Saturday, March 26, 2005

The Death of Tradition

Okay so it's like this. Today we went to Orani, Bataan to visit relatives, and because my mom has this panata to join in the Good Friday procession. She's been doing it for the past six years, and her panata extends up to a seventh year.

I was excited to be going there, not because I was bringing my girlfriend along. Not because we were lugging with us two of our four dogs, not because I would be seeing my relatives after a year. Nope. I was excited because I would have a chance to finally take pictures of each of the carosas of the procession.

For some background, I tried taking pictures last year. But I ran out of battery. This year I came prepared. I fully charged my batteries, I was charging another set of batteries borrowed from my dad (which I eventually forgot to bring), and I had the camera settings to a high resolution. So. Here we go.

Wrong. Turns out the procession didn't go past the house of my aunt this year. After 25 friggin' years of passing right in front of the house they decide to cut the procession short. Why? How should I know, I'm not the parish priest.

So what does that have to do with the title of my current rant? Nothing. I was digressing even before I could get to my rant.

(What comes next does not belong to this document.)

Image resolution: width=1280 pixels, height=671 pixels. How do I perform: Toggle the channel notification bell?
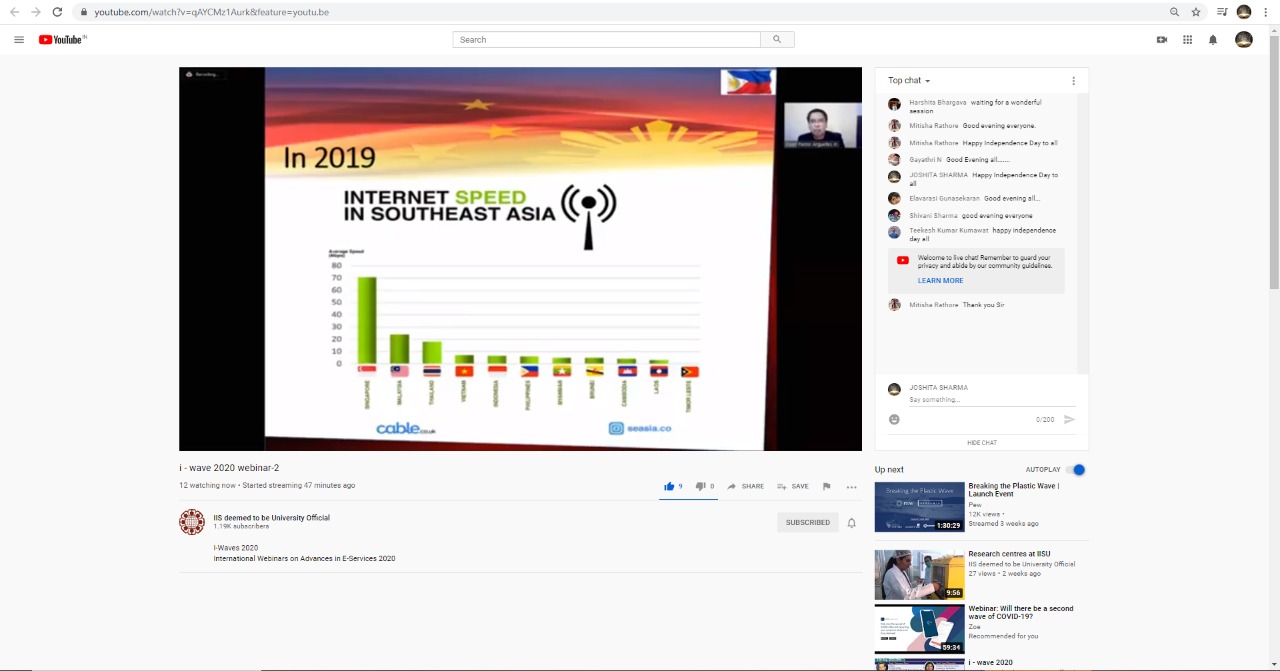pos(852,523)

So for the past how many years I've noticed a decline in the seriousness of the Good Friday Procession. When I was young, before even reaching a decade in age, the procession would go along smoothly. Two neat lines, carosas following each other closely, people quiet in prayer. Now?

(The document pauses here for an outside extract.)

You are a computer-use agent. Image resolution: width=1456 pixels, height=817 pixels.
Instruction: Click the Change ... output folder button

Now there are no lines. The carosas have to play catch up, and most of the people who join the procession are now barkadas out for a good time. Noisy, laughing, not praying. Just another damn walk in the park. If you took out all the people who joined the procession for the wrong reasons, you'd end up with the priest, my mom, and a handful of people. Sad.

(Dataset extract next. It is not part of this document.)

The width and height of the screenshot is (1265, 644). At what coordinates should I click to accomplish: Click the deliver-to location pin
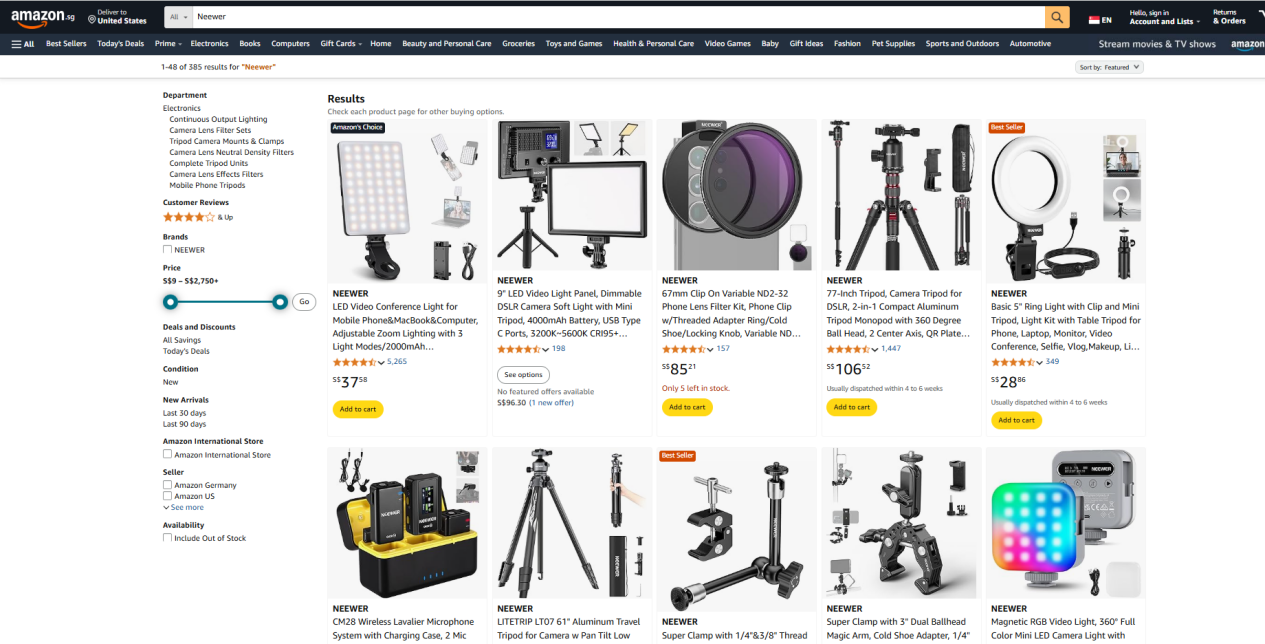pyautogui.click(x=92, y=20)
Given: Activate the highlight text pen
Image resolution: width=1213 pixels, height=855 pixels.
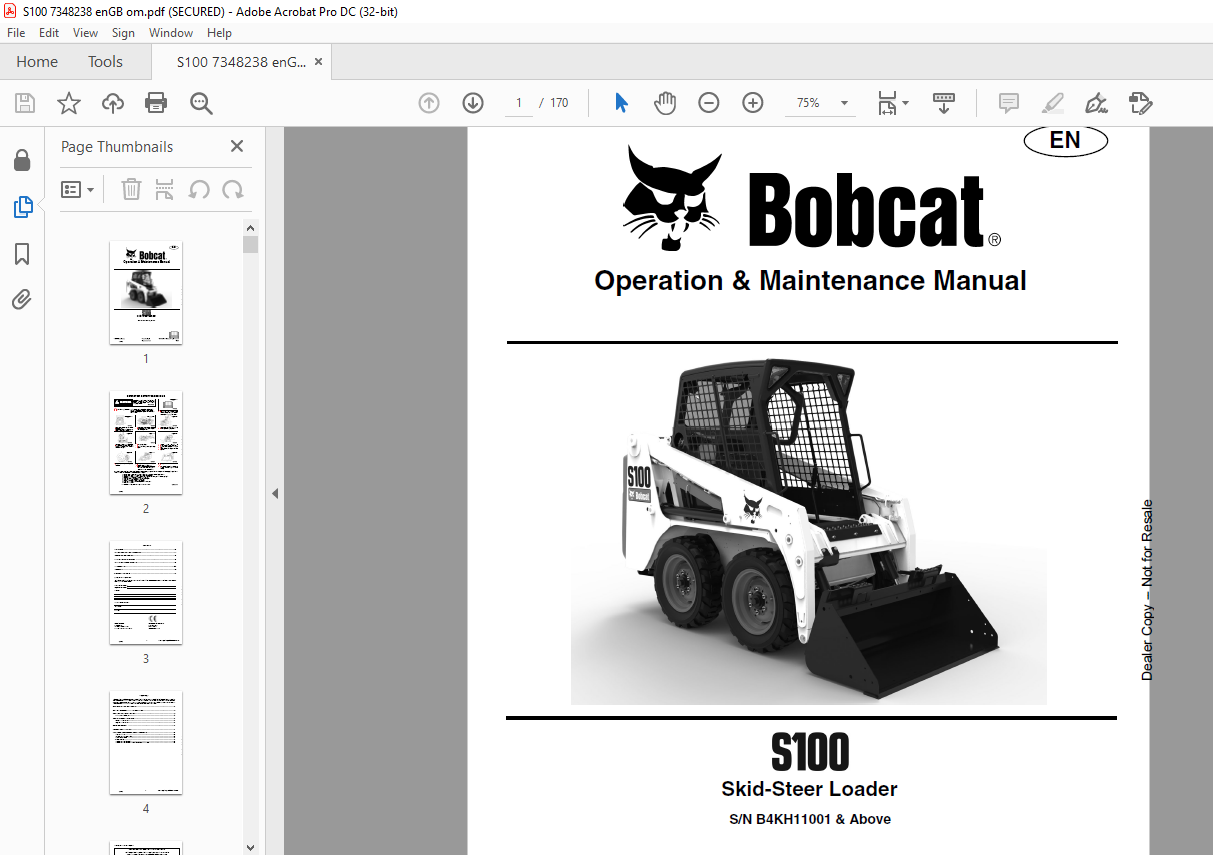Looking at the screenshot, I should point(1052,103).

The procession was a great tradition. The carosas showed various stages in Christ's passion. If continued correctly it would even be a highlight to Lenten celebrations. But the new generation appears to be killing that tradition. My generation. Oh well.

Rather than realizing the importance of such an event people now use that event as a chance to go hang out, have fun, be seen, whatever. Whatever, except pray. Sad.

1 comment:

  1. Yeah, sucks when shit like that happens dude. But what can you do? Not much really. Just try not be like them.